Buying modular to save weight or size. The PSU itself is the same physical size whether modular or non-modular. Modular only removes cable bulk inside the case, not the unit's footprint inside the chassis bay.
Key takeaways
- Three tiers: non-modular (all cables fixed), semi (24-pin and CPU fixed), fully modular (all detach).
- Fully modular delivers cleaner cable management, 2-4°C cooler GPU temps and 2-3 dBA quieter operation.
- Semi-modular gets you 90% of the benefit at half the premium. The 24-pin and CPU cable are always used anyway.
- Non-modular is genuinely fine on budget mid-tower builds in roomy cases without tempered glass.
- For ITX or any case under 35 litres, fully modular is mandatory. Custom sleeved cables only work with modular.
Frequently asked questions
What's the difference between fully modular, semi-modular and non-modular PSUs?
Non-modular: every cable is permanently attached. Semi: 24-pin ATX and CPU 8-pin are fixed, others detach. Fully modular: every cable detaches. SA price delta is R400-R800 for semi over non, another R400-R700 for full over semi.Is non-modular still fine for a budget build?
Yes — a quality non-modular Bronze unit is genuinely fine in any roomy mid-tower without tempered glass. The R600 saved usually buys a better cooler or more SSD capacity.Does modular improve PC performance?

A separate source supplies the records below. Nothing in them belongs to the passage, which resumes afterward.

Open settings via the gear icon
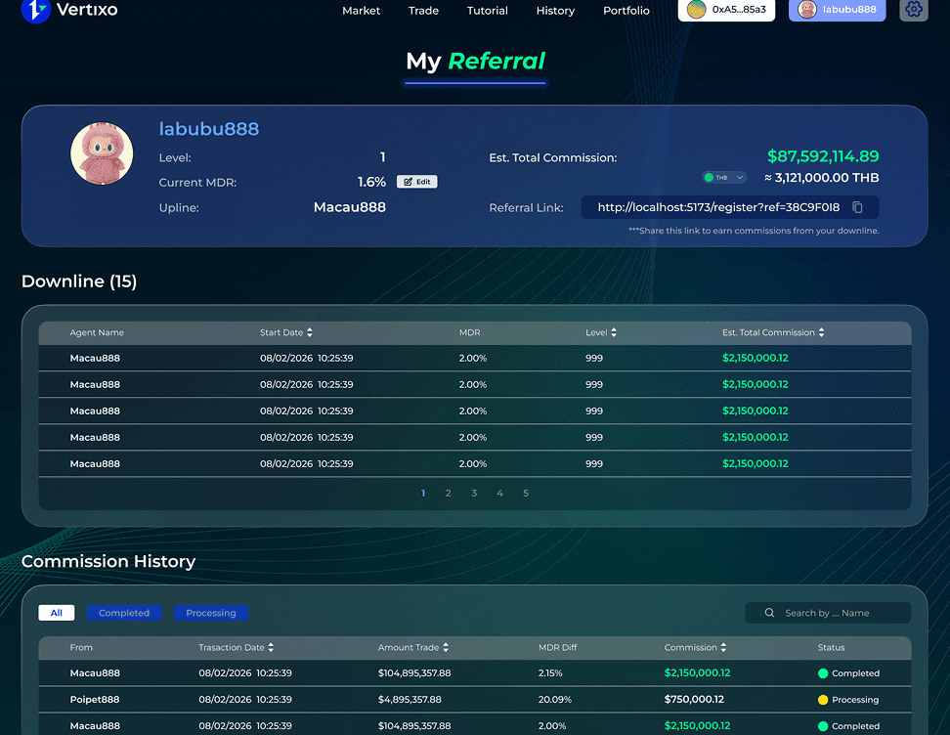This screenshot has width=950, height=735. [914, 9]
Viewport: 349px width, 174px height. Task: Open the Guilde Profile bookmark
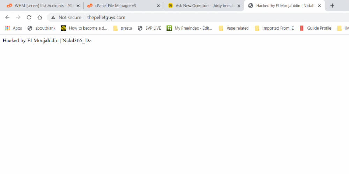(315, 28)
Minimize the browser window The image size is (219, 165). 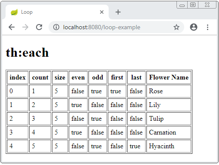[x=182, y=5]
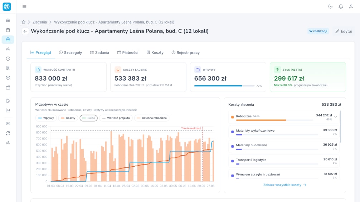The height and width of the screenshot is (202, 360).
Task: Toggle dark mode moon icon
Action: click(330, 7)
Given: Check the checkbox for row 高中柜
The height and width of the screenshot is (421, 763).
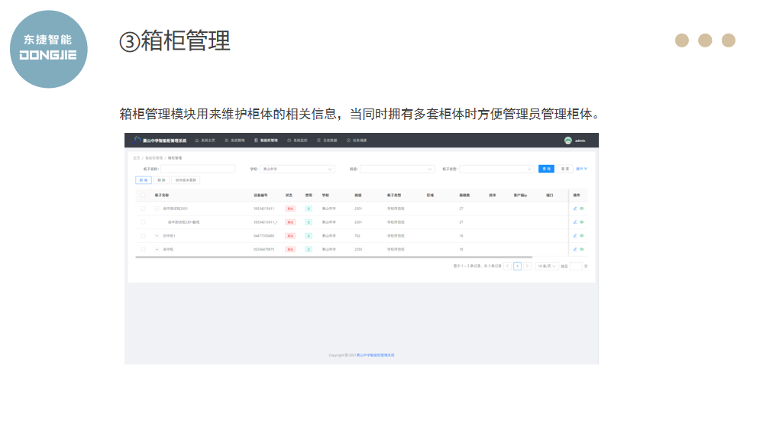Looking at the screenshot, I should (143, 249).
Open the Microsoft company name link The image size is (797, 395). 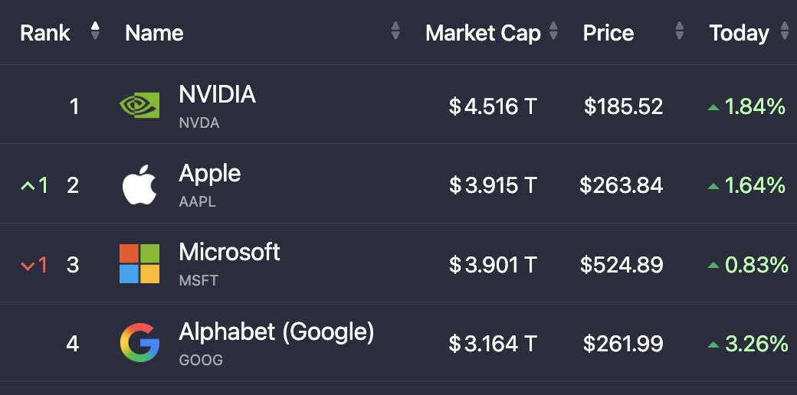click(229, 253)
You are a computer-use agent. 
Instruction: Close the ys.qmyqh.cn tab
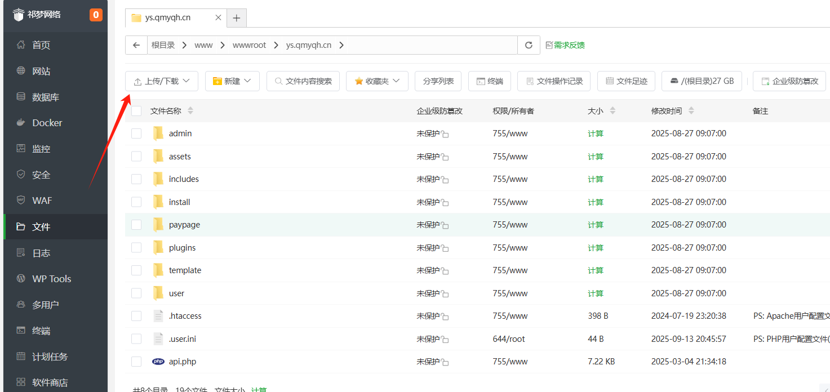[218, 17]
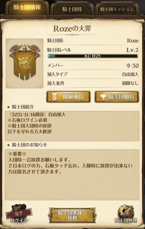
Task: Click the guild level progress bar 82/1125
Action: (x=93, y=56)
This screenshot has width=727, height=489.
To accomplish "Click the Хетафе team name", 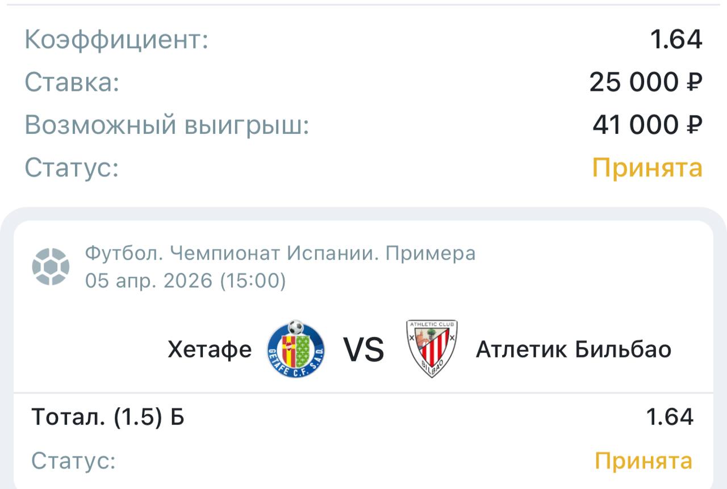I will (210, 349).
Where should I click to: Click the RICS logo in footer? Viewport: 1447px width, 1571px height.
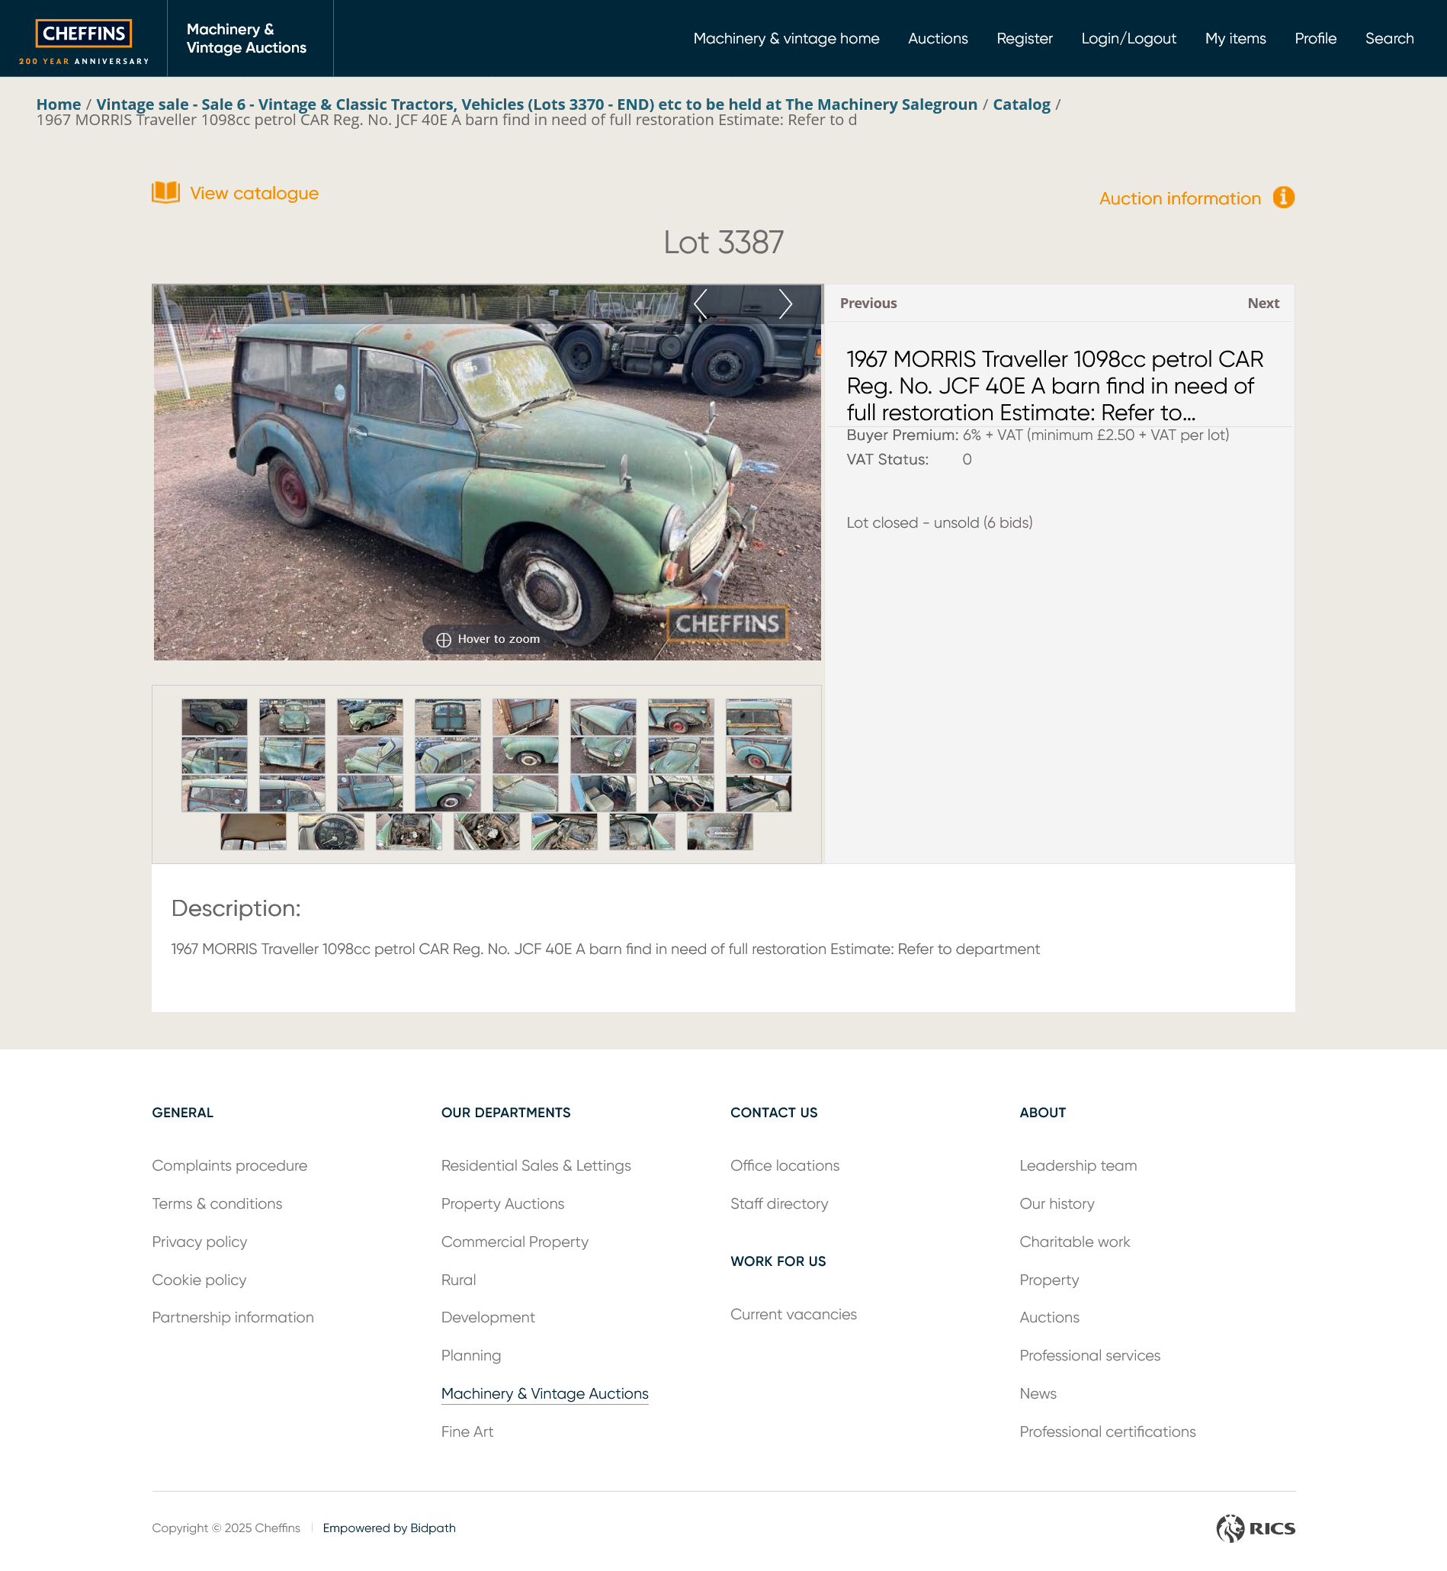pyautogui.click(x=1255, y=1528)
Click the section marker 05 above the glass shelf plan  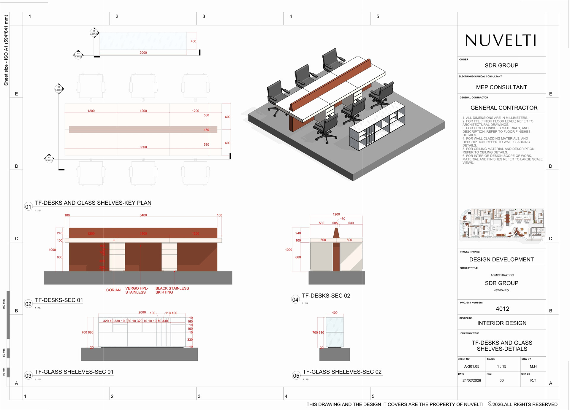click(94, 33)
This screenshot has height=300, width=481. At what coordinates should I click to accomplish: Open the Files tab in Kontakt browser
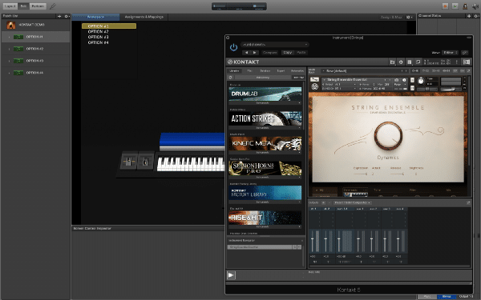pos(249,71)
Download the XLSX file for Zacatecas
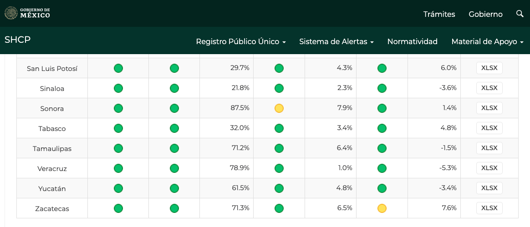Viewport: 530px width, 227px height. pos(489,208)
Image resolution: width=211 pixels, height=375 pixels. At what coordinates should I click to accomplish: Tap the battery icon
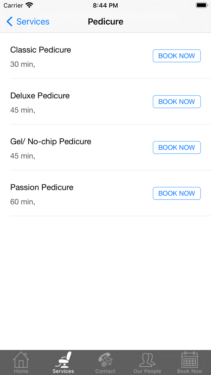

Indirectly. Better airflow means 2-4°C cooler temps and 2-3 dBA quieter fans. FPS does not change — the improvement is purely thermal and acoustic.Are custom sleeved cables only for modular PSUs?
Effectively yes. Custom kits from CableMod, Lian Li and similar plug into the modular side of fully or semi-modular PSUs. You cannot swap cables on a non-modular unit safely.Is fully modular worth the R600-R1,000 premium?
For most builds in 2026 — yes. Cleaner management, easier reuse, optional sleeved cables. Skip only on tight-budget entry builds.What's the catch with semi-modular PSUs?
The 24-pin and CPU 8-pin stay permanently attached — but every build uses those anyway, so the inflexibility almost never matters in practice.Does a modular PSU last longer?
No. Internals (transformer, caps, MOSFETs) are identical between modular and non-modular versions of the same unit. Lifespan is determined by build quality, not modularity.Can I mix cables between different modular PSU brands?
Never. Connectors look identical but pin assignments differ. Mixing brands can route 12V to a 3.3V rail and instantly fry your entire system.